外貨不足でイランから購入する石油の代金を、特産物の『紅茶』で返済していくことになってしまっているというのに・・・
スリランカの港 一転して中国企業が開発 各国の警戒高まるか | 中国 | NHKニュース
完全にチャイナマネーをポケットに入れられたラジャパクサ政権による、対中国への債務は3900億円まで膨れ上がっているそうです。
ちなみに、ラヒンダ・ラジャパクサ首相は、兼財務大臣・・ 弟が大統領・・・
こうした中国の「債務の罠」に陥っている国は、スリランカだけでないようです。
首都カンパラとエンテベ空港を結ぶ高速道路 PHOTO:JAMES /REUTERS
エンテベ国際空港の拡張工事に、中国国有の輸出入銀行から融資を得て行う際に、「債務返済ができなければ、空港を運営するための財政管理権を中国国有銀行に委ねること」との契約内容が明らかになった。
これを否定している中国ですが、「インフラ整備に豊富な融資をしたのは中国だけなのだ」という発言からすると、空港収入の使い道の承認は「暗黙の了解」ということなのでしょうか。
中国との契約に盲点、ウガンダに動揺走る 一帯一路事業 - WSJ
© 朝日新聞社 パキスタン南部カラチの大学で26日に爆発があり、孔子学院と書かれた看板の真下にある窓ガラスも割れていた=ロイター
南部の中国語教育機構「孔子学院」付近で起こった4人死亡の自爆テロや、北西部での中国技術者が乗るバスを狙った、9人の死亡の自爆テロが起きています。

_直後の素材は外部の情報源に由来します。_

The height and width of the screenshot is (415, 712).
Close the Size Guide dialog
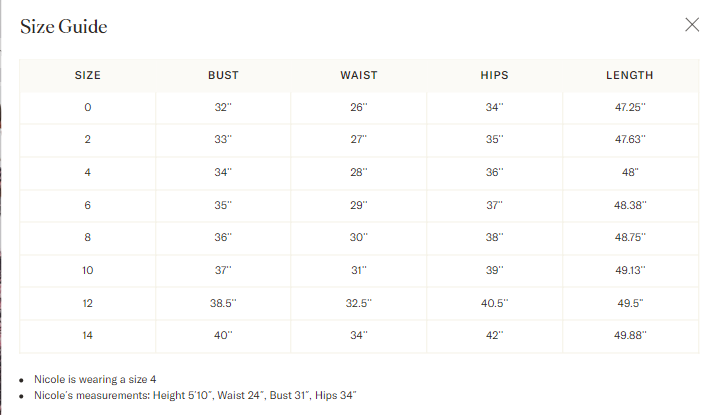click(x=692, y=25)
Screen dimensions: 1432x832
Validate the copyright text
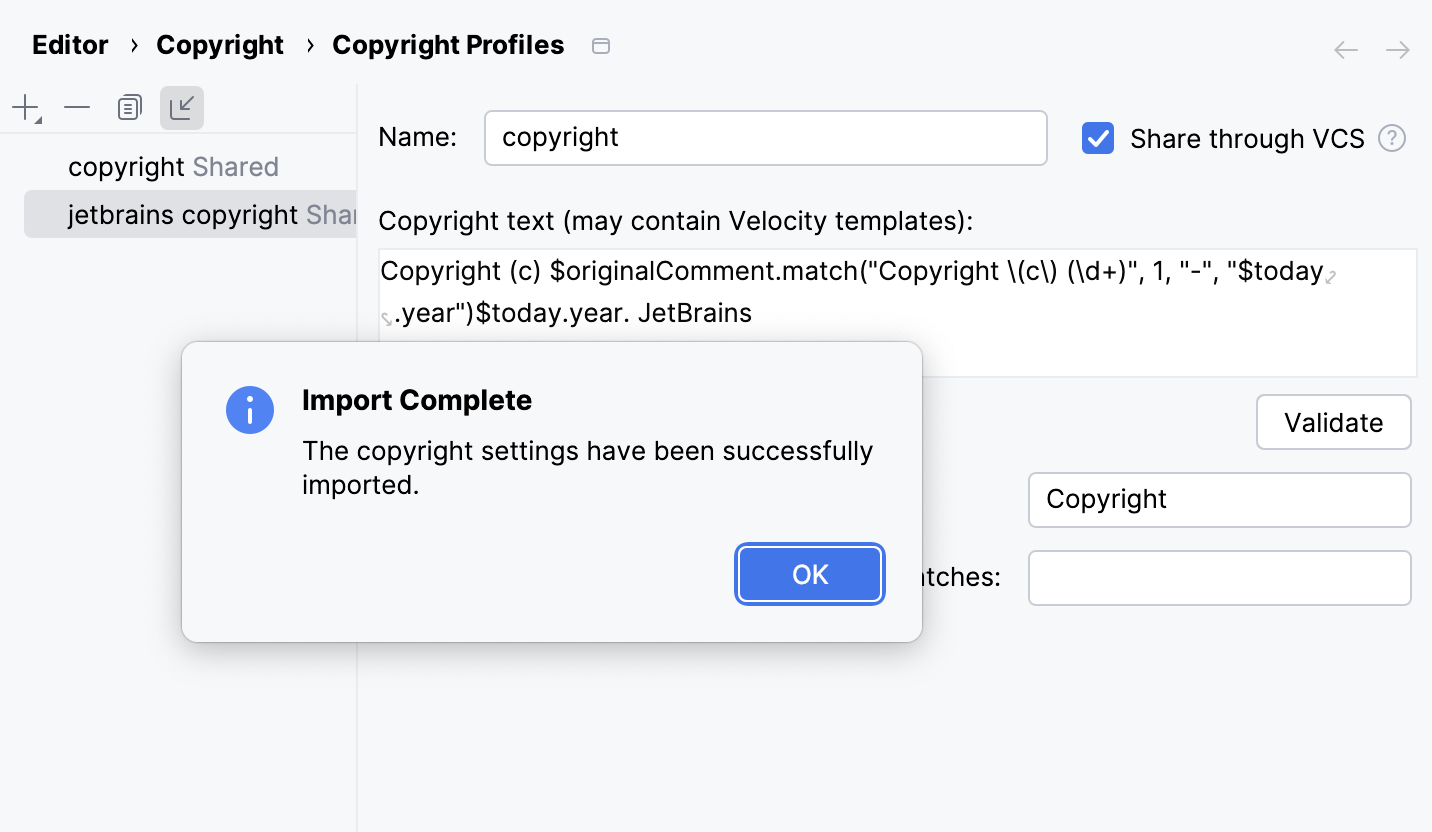[1333, 422]
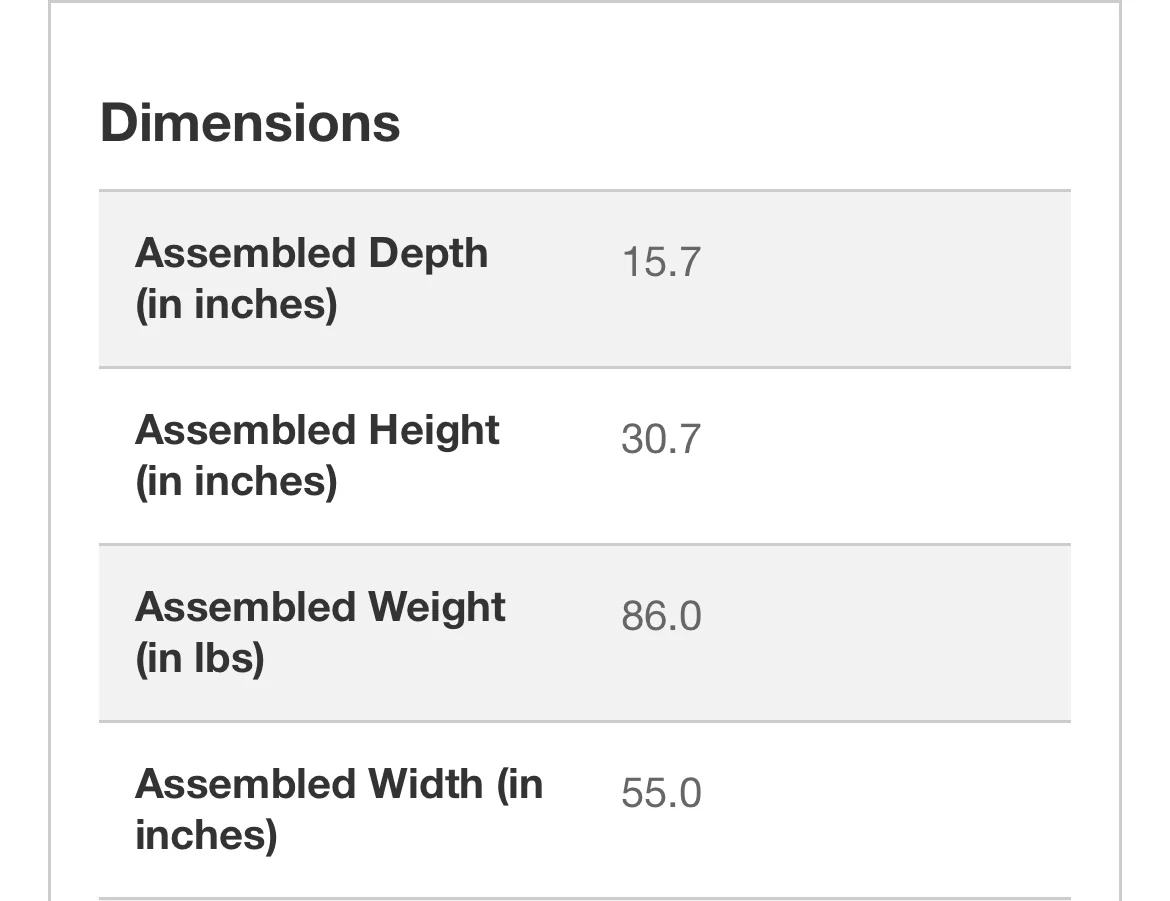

こうした中国人を狙ったテロ攻撃は、国内武装組織バルチスタン解放軍が、『一帯一路』による開発事業によって中国が「地元の資源を奪っている」と非難し、犯行声明を出しています。
天然資源が豊富なバローチスタン州は、グワーダル港湾・周辺の開発、電力インフラの整備・都市交通整備などが進められています。
中国はパキスタンへの兵器供与国であり軍事的結びつきが強いため、グワーダル港の開発は中国の軍港となるのではと懸念されているそうです。
対中国の融資額は600億ドルを超えています。
https://www.ide.go.jp/library/Japanese/Publish/Reports/AjikenPolicyBrief/pdf/114.pdf
昨年12月3日、中国南西部の昆明とビエンチャンを結ぶ高速鉄道「中国ラオス鉄道」の開通式が行われた(写真:ロイター/アフロ)
国内初の高速道路を中国の建設投資グループとラオス政府の合弁事業によって建設し、中国とラオスの首都ビエンチャンの1000キロに渡る鉄道も開通しています。
このうち420キロの総事業費は59億ドル、ラオスの負担金3割の大半を中国政府系金融機関からの借入れということです。
更に、不動産・農業・鉱山開発へ投資され、中国人経営の農園ではラオスの人たちが中国へ輸出するバナナの栽培をしています。
街には中国語の看板を掲げる店が立ち並び、道路には中国語の標識が設置され、高まる中国人の存在感に地元住民は警戒しているといいます。
インフラ整備の進むラオス政府の対外債務は膨れ上がり、債務の大半を中国に依存するラオスの現状は、毎年11ドルの返済期限を迎えるという厳しい状況にあるということです。